Barrionuevo y De la Sota
El gobernador cordobés se quejó del “estilo de confrontación” de la Presidenta.

Ya no los organiza en su casa de Punta Mogotes, con la piscina resguardada por una frondosa arboleda. Pero sigue haciéndolos en su casa, ahora un hotel cinco estrellas de los gastronómicos, en el mismo barrio en el sur marplatense y con el mismo tono opositor.

Luis Barrionuevo llevó adelante ayer su tradicional asado, con cientos de invitados del gremialismo aglutinado en la CGT Azul y Blanca, que preside, y un invitado que expresa sus deseos de cara al 2015, el gobernador José Manuel de la Sota, a quien ve como el candidato presidencial del peronismo no K.

“Sembramos camino con una expectativa que creemos que es la correcta”, dijo de la Sota cuando se lo consultó sobre su eventual candidatura. Pero el cordobés se mostró más preocupado en diferenciarse del estilo de confrontación “que propone el gobierno: es un estilo lamentable, provoca indignación y genera mal humor. Todo el mundo habla de crispación, pero hay que ver que se genera de arriba para abajo. El clima es feo y genera estas actitudes de escrache”.

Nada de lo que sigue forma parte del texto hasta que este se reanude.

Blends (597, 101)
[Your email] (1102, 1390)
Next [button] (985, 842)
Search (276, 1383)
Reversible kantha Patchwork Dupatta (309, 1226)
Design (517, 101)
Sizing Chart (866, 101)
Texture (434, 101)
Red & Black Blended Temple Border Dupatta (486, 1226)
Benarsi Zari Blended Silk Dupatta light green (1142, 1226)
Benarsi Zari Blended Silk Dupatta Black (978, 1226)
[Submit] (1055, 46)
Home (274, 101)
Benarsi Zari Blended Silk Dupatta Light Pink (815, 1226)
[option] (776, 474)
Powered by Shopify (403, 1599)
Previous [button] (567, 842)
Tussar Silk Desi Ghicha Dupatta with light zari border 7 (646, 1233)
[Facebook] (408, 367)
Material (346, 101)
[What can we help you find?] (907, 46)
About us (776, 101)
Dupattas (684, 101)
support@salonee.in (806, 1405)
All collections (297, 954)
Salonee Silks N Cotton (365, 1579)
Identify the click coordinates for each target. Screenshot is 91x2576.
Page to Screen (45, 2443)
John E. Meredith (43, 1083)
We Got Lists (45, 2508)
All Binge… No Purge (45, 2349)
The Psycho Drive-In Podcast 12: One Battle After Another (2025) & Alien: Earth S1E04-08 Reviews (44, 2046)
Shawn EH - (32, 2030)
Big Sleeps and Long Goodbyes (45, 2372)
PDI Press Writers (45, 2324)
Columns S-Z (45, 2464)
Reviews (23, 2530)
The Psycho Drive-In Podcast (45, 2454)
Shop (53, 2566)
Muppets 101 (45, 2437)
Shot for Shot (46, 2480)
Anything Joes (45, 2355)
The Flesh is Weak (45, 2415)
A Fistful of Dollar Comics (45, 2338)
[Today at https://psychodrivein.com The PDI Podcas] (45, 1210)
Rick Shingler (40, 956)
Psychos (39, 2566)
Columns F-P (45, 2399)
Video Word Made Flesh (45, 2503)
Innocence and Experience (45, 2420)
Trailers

Se refería a las situaciones que vivieron el vicepresidente Amado Boudou, abucheado en un acto en Santa Fe, y el viceministro Axel Kicillok, insultado por los pasajeros del barco donde viajaba. “Los canales de diálogo están obstruidos. El país está enfermo de agresividad, principalmente por parte del gobierno, y parece ser que para muchos el escrache es el último recurso”, dijo el gobernador.

El asado se sirvió en el Hotel Sasso. El anfitrión se ubicó a la cabecera, junto al economista Jorge Sarghini (“no se puede manejar la economía desconociéndola”, sostuvo), líderes sindicales -entre ellos, el jefe de los viajantes, Luis Cejas– y de la Sota. Luego de las costillitas, acompañadas por tinto mendocino, Barrionuevo leyó un documento con reclamos (paritarias libres, un piso del 30% de aumento cada seis meses para compensar los aumentos; modificación de la retención de Ganancias), que cerró con la frase: “Basta, sin unidad no hay solución”, entre aplausos.

A de la Sota se lo consultó sobre posibles alianzas, concretamente con Mauricio Macri. “Es bueno -dijo- que dirigentes de distintos partidos políticos conversemos sobre cómo arreglar los problemas que tiene la gente”.